→ PROBLEM: Show each line of the listing below that contains the string "Instruction", copying every such line in full.

(Dataset rows)

※

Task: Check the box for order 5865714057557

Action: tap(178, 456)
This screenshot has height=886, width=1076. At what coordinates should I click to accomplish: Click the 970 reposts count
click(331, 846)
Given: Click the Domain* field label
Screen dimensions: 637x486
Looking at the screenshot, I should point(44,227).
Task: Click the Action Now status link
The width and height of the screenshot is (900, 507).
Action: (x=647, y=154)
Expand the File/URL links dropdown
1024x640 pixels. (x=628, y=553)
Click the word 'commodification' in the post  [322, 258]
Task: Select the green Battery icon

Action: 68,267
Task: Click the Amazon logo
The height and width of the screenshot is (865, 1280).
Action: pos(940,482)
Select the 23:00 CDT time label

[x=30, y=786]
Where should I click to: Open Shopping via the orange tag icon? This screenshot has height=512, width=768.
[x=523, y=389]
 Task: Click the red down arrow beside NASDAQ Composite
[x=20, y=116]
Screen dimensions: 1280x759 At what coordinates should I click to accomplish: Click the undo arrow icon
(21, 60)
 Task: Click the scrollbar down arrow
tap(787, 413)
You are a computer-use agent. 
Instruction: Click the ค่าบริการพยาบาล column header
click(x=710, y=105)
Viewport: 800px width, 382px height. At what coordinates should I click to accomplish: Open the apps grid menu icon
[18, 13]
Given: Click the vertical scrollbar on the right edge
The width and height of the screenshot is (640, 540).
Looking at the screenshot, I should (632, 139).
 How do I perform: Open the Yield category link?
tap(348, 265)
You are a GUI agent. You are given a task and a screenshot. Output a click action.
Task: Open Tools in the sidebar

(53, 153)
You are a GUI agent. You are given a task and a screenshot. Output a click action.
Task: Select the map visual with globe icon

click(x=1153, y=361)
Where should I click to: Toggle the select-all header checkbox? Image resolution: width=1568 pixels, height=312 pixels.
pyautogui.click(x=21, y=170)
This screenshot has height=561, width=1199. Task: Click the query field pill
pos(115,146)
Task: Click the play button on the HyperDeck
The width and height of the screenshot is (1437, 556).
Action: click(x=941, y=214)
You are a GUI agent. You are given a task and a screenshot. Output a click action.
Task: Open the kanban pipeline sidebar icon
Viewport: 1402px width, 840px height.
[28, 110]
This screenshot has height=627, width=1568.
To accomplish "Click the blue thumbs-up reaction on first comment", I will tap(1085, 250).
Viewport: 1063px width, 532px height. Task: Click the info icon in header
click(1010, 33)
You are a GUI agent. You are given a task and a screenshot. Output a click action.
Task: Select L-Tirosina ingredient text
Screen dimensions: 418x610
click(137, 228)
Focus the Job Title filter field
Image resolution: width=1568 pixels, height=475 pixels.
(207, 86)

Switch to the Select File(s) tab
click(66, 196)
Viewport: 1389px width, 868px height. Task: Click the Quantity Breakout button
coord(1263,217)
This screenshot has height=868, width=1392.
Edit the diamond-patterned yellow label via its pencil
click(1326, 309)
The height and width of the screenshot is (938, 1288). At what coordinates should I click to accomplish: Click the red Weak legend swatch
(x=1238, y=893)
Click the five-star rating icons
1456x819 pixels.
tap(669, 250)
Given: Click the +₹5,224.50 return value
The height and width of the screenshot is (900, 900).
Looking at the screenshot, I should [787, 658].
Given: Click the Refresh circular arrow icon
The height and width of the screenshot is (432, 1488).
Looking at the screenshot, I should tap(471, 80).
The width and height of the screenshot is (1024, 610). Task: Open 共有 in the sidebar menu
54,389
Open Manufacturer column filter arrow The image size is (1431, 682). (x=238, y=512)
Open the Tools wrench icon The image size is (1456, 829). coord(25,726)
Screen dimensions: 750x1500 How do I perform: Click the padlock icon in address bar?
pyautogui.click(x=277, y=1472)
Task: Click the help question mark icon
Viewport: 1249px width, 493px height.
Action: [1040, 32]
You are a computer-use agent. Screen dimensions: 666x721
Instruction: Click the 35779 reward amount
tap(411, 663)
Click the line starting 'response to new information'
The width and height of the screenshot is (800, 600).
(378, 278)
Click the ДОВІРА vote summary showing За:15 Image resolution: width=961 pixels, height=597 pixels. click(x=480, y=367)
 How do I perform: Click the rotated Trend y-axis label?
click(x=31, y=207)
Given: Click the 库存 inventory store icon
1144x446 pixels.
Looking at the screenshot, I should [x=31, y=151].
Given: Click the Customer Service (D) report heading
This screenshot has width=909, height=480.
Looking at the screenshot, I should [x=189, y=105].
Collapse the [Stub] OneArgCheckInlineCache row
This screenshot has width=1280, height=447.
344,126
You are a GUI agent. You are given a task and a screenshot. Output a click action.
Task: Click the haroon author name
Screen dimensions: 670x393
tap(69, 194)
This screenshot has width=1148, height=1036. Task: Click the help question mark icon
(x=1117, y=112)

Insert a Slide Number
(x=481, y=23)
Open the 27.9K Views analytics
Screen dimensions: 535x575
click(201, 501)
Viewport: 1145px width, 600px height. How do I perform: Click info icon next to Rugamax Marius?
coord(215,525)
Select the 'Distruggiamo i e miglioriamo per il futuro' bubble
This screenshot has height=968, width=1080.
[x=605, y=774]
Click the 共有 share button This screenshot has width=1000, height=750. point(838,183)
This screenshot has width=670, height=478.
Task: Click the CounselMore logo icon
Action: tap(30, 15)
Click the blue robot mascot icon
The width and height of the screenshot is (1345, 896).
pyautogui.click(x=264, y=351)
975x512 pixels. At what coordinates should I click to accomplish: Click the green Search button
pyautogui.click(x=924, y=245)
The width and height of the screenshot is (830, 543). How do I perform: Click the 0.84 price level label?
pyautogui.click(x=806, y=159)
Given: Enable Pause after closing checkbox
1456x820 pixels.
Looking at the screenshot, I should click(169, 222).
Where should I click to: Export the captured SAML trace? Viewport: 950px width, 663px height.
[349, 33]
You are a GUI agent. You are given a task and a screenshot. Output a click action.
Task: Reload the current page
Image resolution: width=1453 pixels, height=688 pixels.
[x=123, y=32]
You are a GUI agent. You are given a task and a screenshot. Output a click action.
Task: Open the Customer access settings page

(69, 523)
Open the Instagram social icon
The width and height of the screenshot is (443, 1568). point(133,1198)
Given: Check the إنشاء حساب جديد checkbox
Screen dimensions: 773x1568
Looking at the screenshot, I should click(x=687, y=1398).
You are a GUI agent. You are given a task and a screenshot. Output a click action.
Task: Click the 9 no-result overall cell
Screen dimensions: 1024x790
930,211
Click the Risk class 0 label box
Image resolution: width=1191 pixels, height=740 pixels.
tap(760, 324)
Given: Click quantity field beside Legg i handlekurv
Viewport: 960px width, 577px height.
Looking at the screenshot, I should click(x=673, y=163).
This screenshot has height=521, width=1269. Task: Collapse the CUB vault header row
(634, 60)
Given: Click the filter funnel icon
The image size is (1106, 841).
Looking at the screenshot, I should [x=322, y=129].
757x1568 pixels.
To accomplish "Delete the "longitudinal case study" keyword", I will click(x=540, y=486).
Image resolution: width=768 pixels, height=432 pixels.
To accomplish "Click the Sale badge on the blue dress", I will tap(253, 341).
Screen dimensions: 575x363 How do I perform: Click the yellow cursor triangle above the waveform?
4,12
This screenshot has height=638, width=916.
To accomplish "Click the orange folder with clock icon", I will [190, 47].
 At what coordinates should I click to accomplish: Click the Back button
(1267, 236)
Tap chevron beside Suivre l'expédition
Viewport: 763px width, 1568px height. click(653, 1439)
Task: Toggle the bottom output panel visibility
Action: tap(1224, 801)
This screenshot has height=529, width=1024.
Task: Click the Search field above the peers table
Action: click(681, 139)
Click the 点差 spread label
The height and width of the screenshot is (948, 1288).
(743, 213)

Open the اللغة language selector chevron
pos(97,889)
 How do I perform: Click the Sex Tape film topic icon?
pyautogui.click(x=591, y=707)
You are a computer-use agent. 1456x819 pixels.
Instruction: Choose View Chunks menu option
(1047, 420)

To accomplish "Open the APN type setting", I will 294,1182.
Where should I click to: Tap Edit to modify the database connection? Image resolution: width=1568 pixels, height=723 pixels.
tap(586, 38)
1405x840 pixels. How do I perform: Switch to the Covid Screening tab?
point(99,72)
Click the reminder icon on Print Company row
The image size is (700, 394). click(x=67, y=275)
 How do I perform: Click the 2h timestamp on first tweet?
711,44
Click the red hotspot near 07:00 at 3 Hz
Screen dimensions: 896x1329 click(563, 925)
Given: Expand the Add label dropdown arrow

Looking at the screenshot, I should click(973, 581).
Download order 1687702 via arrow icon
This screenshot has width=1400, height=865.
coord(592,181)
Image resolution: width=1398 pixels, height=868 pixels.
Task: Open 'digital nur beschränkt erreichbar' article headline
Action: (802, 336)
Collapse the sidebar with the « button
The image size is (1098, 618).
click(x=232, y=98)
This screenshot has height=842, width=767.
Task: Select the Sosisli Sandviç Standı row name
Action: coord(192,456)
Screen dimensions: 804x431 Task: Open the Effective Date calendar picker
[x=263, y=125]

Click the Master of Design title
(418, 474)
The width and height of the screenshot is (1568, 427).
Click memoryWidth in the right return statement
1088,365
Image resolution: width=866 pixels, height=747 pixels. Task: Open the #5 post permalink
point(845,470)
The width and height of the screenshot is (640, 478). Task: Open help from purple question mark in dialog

※

→ COMPLETE OUTPUT:
Instruction: Click the ค่าบริการพยาบาล column header
Instruction: Click the 35779 reward amount
Instruction: Choose View Chunks menu option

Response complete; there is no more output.